Finding Uganda’s missing TB cases: Improved mentorship and supportive supervision could be the answer
According to the National population based TB prevalence survey, each year, 87,000 Ugandans develop tuberculosis (TB), a preventable and curable disease. Strides have been made to notify more cases. In 2019, the National TB and Leprosy program notified 61,372 cases, leading to a 76% (61,372/80,412) treatment success rate. This was a huge improvement, with a 53% treatment success rate reported three years earlier.
Many patients go untreated due to poor health-seeking behavior and limited access to health services. Health workers may also fail to identify TB symptoms due to lack of skills in TB detection and absence of appropriate test commodities. Weaknesses in recording and reporting detected cases by health workers may delay notification and treatment of already diagnosed patients.
The USAID-funded Uganda Health Supply Chain (UHSC) project, led by MSH, helped the National TB and Leprosy Program develop a comprehensive intervention to close the gaps in TB services in health facilities. Quality TB care saves lives, reduces transmission, and is critical to ending TB and lessening threats to global health security.
Starting in November 2016, UHSC launched a pilot test of the TB Supervision, Performance Assessment and Recognition Strategy (TB SPARS) in 20 districts, covering 202 TB treatment facilities. UHSC trained 40 district TB and leprosy supervisors and district laboratory focal persons in assessing a facility’s performance on indicators, which measured the quality of laboratory diagnosis and infection control, patient care and treatment, logistics management of TB medicines and lab supplies, and record keeping and reporting. Using the results of the assessment, supervisors mentored staff on how to improve their weakest areas.
In Sembabule, Chris Jjuuko, the district TB and leprosy supervisor, explains that in their nine health facilities, “we discovered that fewer patients with TB were registered. Directly observed therapy status—where a patient takes the TB medicines in the presence of a health worker or family member—was poorly documented.” Directly observed therapy ensures patient adherence to treatment and prevents drug resistance or relapse. Tracking was weak of those patients who had never started treatment after diagnosis or who had started treatment that was later interrupted for two or more consecutive months.
Together, the health staff and supervisors developed and implemented tailored solutions, again working with staff on how to improve areas of weakness, that lead to encouraging results. According to Henry Kawungu, the clinical officer at the Mateete Health Centre III, “we now have more children enrolled in care, and our lost to follow-up patients have also been brought back in for care.”

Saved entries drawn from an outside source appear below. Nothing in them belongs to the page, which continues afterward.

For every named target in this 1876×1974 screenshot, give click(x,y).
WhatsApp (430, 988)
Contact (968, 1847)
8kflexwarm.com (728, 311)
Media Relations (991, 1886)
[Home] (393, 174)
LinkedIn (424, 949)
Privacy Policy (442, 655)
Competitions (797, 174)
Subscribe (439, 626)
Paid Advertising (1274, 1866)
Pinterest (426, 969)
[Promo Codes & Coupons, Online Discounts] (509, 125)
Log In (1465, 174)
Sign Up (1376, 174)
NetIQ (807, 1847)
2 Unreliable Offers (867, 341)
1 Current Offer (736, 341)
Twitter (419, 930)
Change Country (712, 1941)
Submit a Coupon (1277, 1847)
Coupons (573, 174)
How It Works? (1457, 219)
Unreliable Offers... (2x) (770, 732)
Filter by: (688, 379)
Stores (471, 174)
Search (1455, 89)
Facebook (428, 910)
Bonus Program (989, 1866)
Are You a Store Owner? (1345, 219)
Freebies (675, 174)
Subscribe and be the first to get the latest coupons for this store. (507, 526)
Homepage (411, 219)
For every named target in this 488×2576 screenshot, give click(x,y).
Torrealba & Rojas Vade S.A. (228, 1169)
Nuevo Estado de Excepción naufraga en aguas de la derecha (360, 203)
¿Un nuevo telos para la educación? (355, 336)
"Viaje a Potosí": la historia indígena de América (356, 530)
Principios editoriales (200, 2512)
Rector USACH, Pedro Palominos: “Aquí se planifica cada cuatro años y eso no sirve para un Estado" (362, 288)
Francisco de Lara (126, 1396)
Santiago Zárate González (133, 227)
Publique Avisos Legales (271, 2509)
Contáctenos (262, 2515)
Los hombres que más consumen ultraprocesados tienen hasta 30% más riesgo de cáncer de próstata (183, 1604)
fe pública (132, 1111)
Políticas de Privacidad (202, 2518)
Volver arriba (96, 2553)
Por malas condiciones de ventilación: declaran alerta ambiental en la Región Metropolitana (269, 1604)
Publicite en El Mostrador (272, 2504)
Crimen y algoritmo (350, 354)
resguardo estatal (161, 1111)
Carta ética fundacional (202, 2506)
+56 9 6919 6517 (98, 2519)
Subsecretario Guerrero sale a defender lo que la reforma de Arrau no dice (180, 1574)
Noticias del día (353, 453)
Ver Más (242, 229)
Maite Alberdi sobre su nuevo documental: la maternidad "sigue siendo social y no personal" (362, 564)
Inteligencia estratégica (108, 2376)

Health workers were also motivated to take on more active roles to provide high-quality TB services. In the 20 pilot districts, dramatic improvements were made on all TB case management indicators after only five supervisor visits over the 18-month pilot period. The indicator scores for appropriate screening and diagnosis increased from 52% to 86%, treatment follow-up increased from 71% to 86%, adherence to standard guidelines increased from 48% to 78%, and 100% of HIV and TB co-infection cases are now managed correctly, up from 70%. The TB SPARS initiative was given unanimous endorsement from district health officers, NTLP, and implementing partners, who want to see it rolled out countrywide with support from the regional implementing partners.